There is no better example of this than the bottle you see above, a German red from the Pfalz region of Southwestern Germany, varietals unknown.

Germany is not known for its reds, sweet whites being more renown in the high latitudes of this cooler region. Recently, while in Hamburg, visiting a new friend Fenari Narman, a Turkish expatriate and long-time resident of this charming city, he opened this bottle while he prepared Adana kebaps, spicy, elongated meat-balls on sword-like skewers, impeccably assembled in his kitchen, a mix of lamb and beef and spices, barbecued and served with various Turkish garnitures.

The wine was fruit forward, smooth, but sweet, a feature that would damn it to unsold shelves in the U.S. As I tasted it I knew immediately that if this came up in one of our Friday night tasting line-ups, it would be disparaged and spitted out, spilled into the spit bucket as a clumsy German attempt at breaking into the red-wine business, and what business do they have there? None.

But guess what? It tasted good in Hamburg, at Fenari’s house, real good. Fenari and I knocked off a bottle while he cooked his kebaps and then another while we ate. A sweet red with red meat? Yes, it worked, in a way it would never have worked in California.

I have had similar experiences before. Recently, while  traveling through the Po Valley of Italy I drank nothing but Valpolicella, a wine I have scorned for decades, and Amarone, a strongly grapy-raisiny wine that you could not get me to spend a dollar on. One of my most cherished experiences on that  trip was Julie and I knocking off a bottle of Amarone with some old Italian cheese we purchased in Garda, drinking with plastic water glasses in a tiny hotel room in Bellagio overlooking the scenic lake and its ferry pier. It was wonderful.

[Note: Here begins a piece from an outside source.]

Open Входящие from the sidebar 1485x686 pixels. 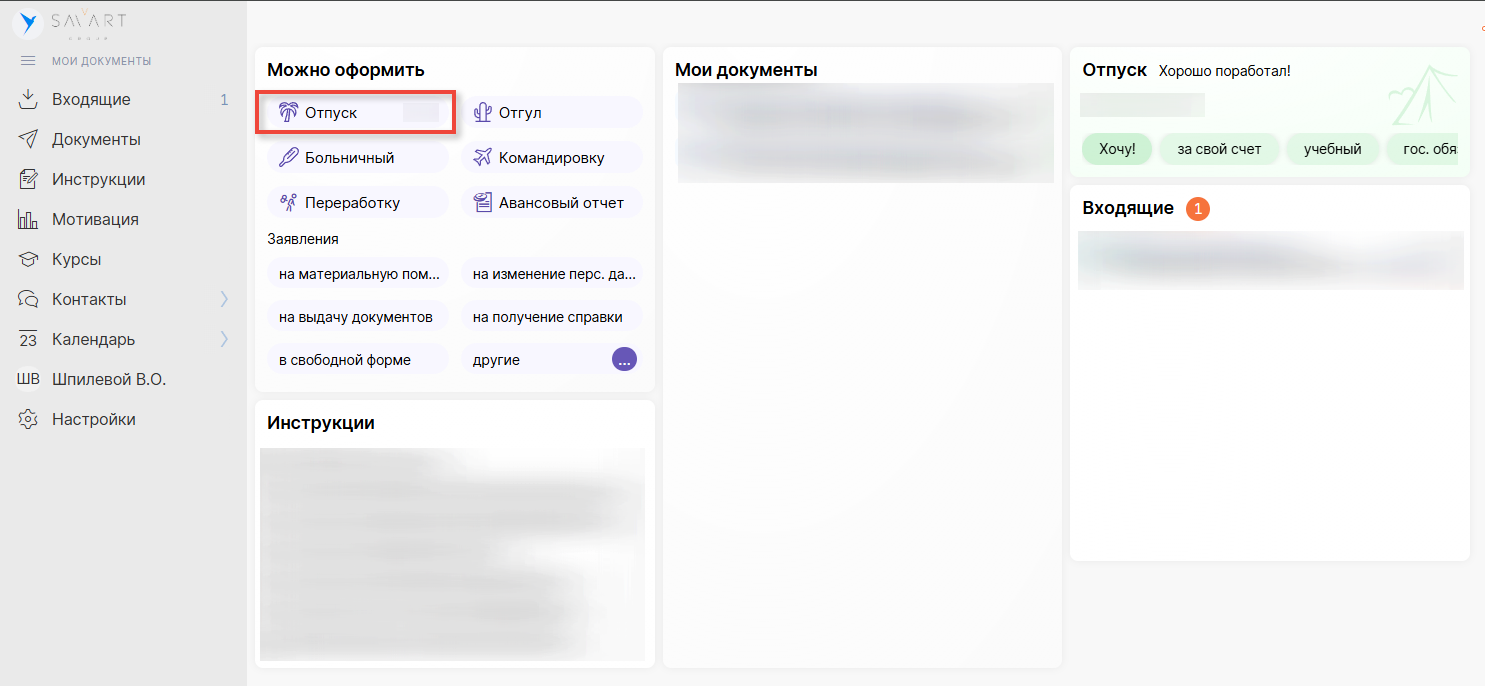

As there is no end to wine snobbery, so it is that there are endless ways to cut down snobs. None is  easier  than to place them in the native country of a wine they scorn and see how they react to it.The wine experience, subjective as it is and ambiance dependent, can humble the best of them.

As I embark upon Puglia, a region of Italy the wines of which I know little about, I am sure I will love what I encounter there. But then I will still return home with a craving for California pinot noir, while contemplating future  blogs extolling the virtues of  southeastern Italian wines.